- Born: Uri Peter Harkham Iraq
- Occupations: Business executive, film producer, philanthropist
- Children: Sammy Harkham
- Relatives: Benjamin Harkham (brother) Efrem Harkham (brother)

= Uri Harkham =

American film producer

Uri P. Harkham is an American businessman, film producer and philanthropist from Los Angeles, California. He is the founder and former chief executive officer of Harkham Industries, a women's apparel company, and the chairman of Harkham Properties, a commercial real estate company.

==Early life==
Uri P. Harkham was born in Iraq. His maternal ancestors are keepers of Ezra's Tomb in Iraq. In 1965, Uri emigrated to Australia to join his brother, David Harkham, who was involved in women's fashion in Sydney. Uri is one of eight siblings—he has five brothers and three sisters. In 1974, he visited Los Angeles with his now ex-wife Sally and eldest son Jonathan, and decided to move there.

==Business career==
In 1975, he founded Jonathan Martin company with Bill Richling, specializing in women's shirts and blouses. In 1976, Harkham started investing in real estate in Los Angeles, and bought part of the Desmond building on 11th and Hope Street. The company is now called Harkham Industries. It sold women's clothing under the labels Harkham, Hype, Jonathan Martin and Johnny Martin. He has also acted as chairman of Harkham Properties, under the umbrella brand of Harkham Family Enterprises, since 1978. Harkham Family Enterprises is a redevelopment company of commercial real estate, specializing in retail facilities. In 1982, the company purchased Bel Air Sands Hotel, which is now part of the Luxe group currently run by his younger brother, Efrem Harkham.

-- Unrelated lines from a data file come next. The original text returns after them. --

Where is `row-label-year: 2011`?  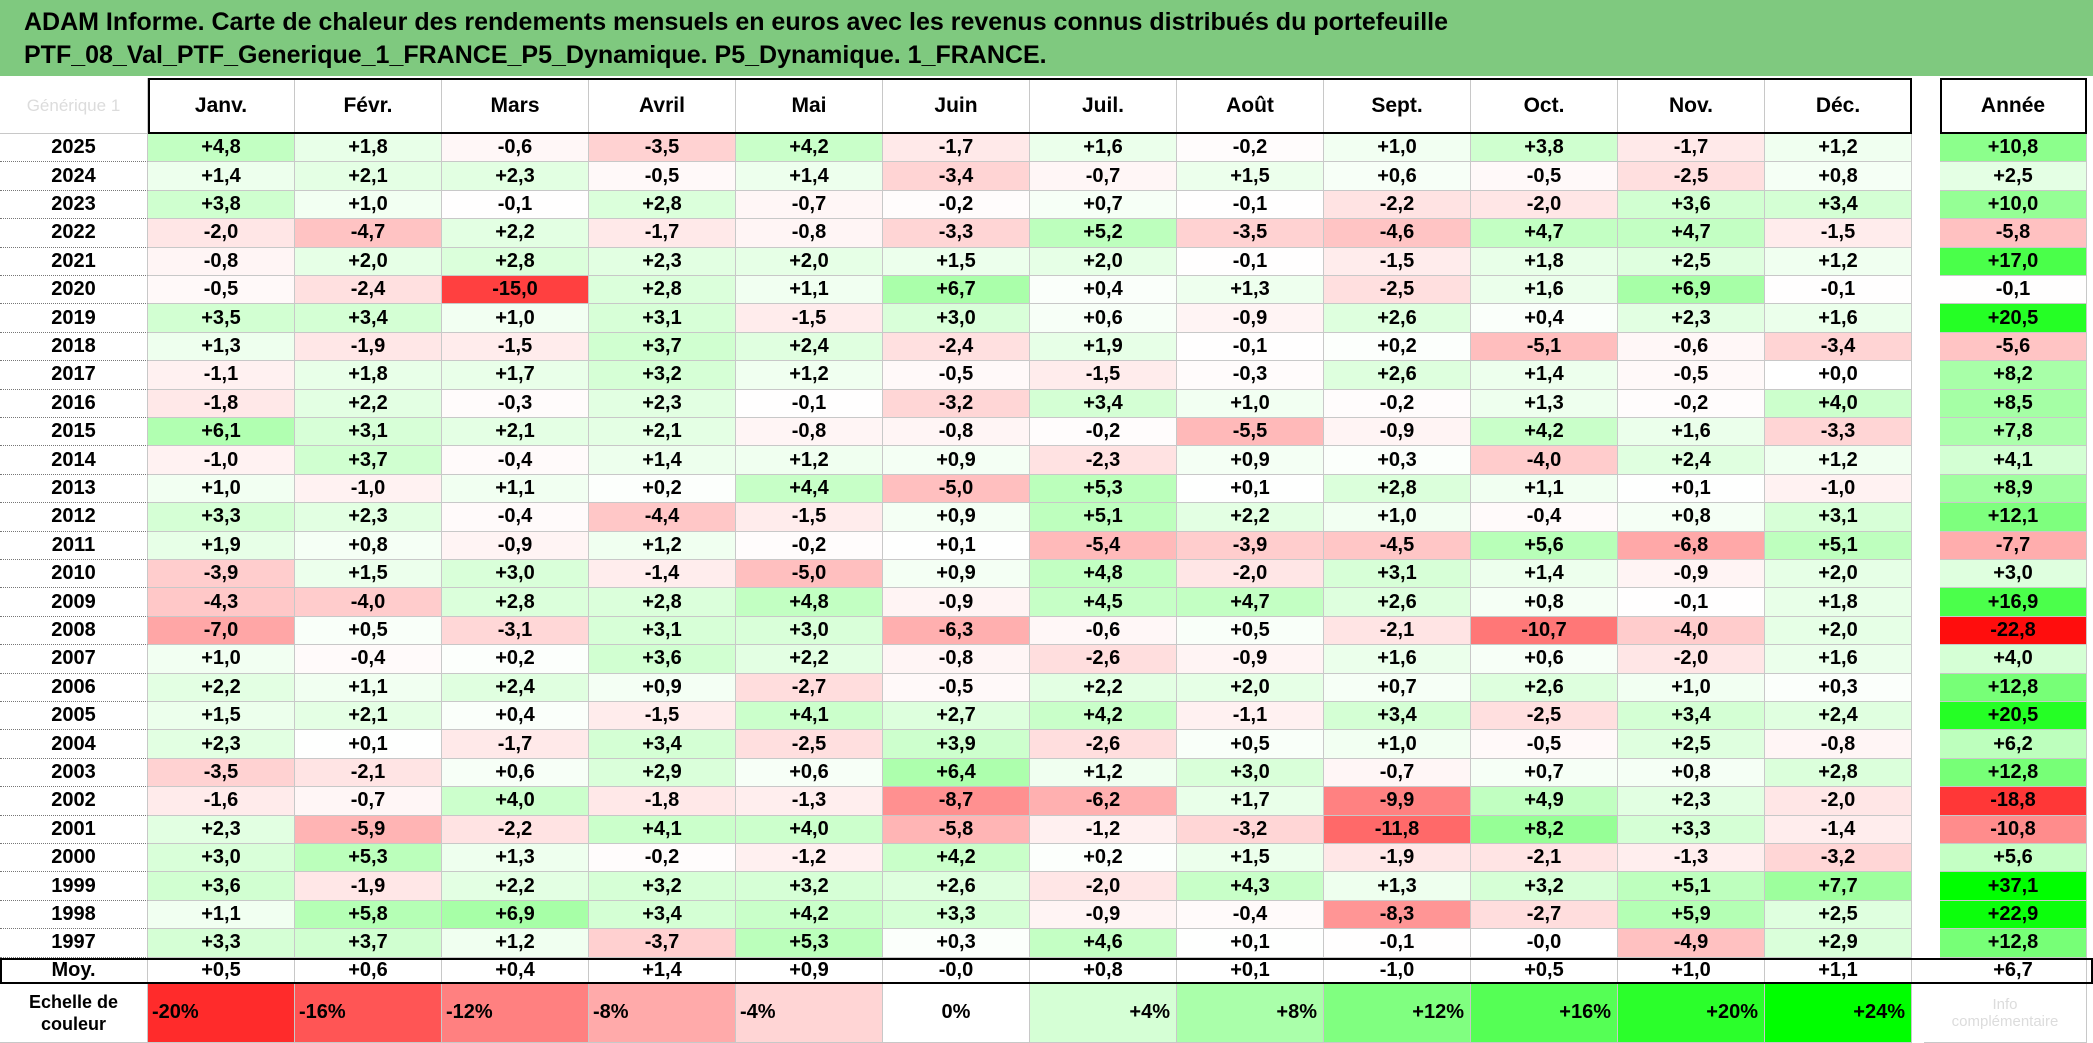 row-label-year: 2011 is located at coordinates (74, 546).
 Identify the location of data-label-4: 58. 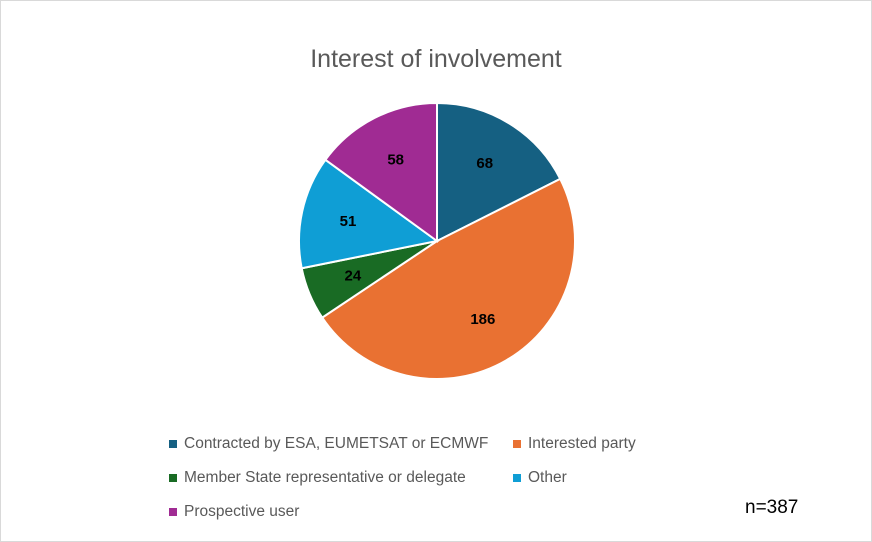
(396, 160).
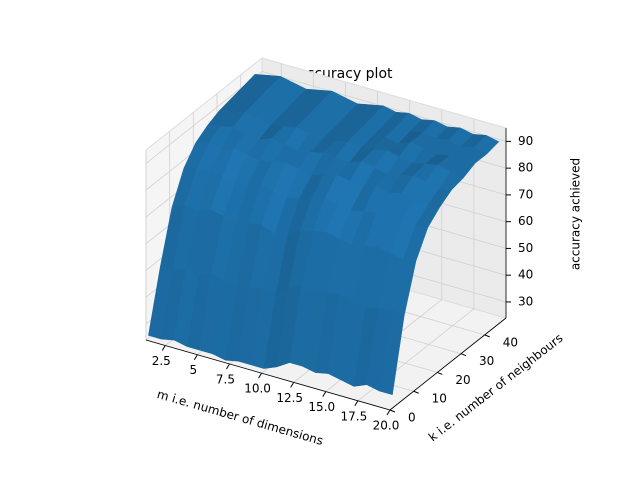 This screenshot has height=484, width=640. Describe the element at coordinates (322, 407) in the screenshot. I see `x-tick-label: 15.0` at that location.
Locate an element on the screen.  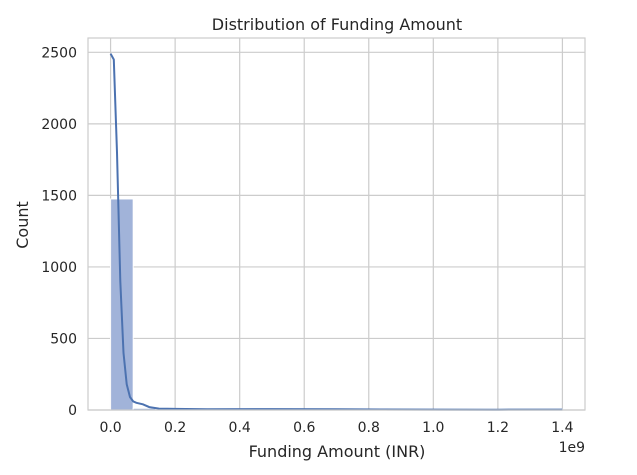
y-tick-label: 0 is located at coordinates (72, 411).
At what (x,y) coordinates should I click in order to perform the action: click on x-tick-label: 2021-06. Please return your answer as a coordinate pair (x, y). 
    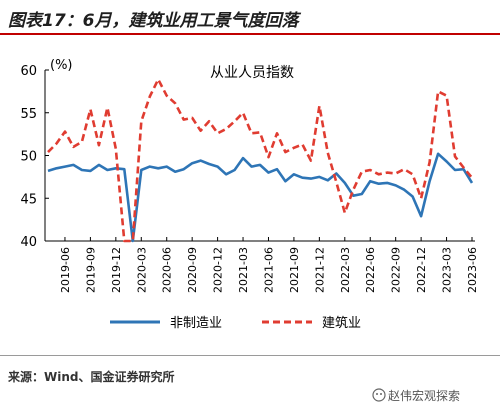
    Looking at the image, I should click on (268, 270).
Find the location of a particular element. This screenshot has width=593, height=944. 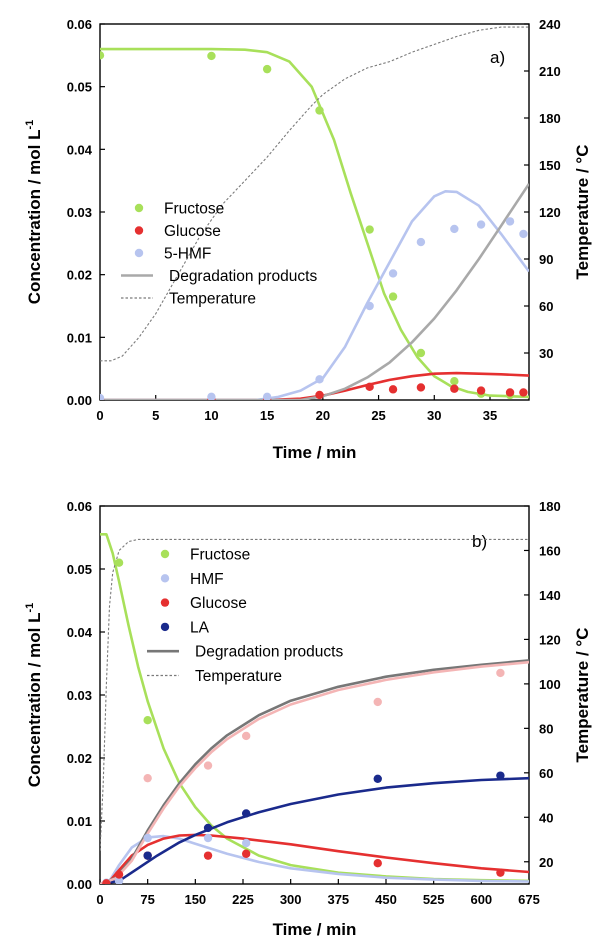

Harkham was the associate producer of Gorky Park in 1983. Two years later, he was an executive producer of Ghost Warrior. He was then executive producer of Delta Heat in 1992. In 2014, he was executive producer of Shoot the Cactus.

He has served on the board of trustees of Public Storage since 1993.

==Philanthropy==
In 1991, along with his brother Efrem, he donated $1 million to the Harkham Hillel Hebrew Academy, an Orthodox Jewish school in Beverly Hills, California. In 2009, he served on the board of directors of the American Jewish University in Bel Air. He has also donated to the Bob Hawke Prime Ministerial Centre at the University of South Australia.

Harkham has supported the United Jerusalem political party in Israel and the Republican Party in the US. In 1993, he donated $25,000 to United Jerusalem for Ehud Olmert's campaign for Mayor. In 2008, he attended a delegation to Israel with Olmert and former Republican President, George W. Bush. He donated $25,000 to John McCain in 2008.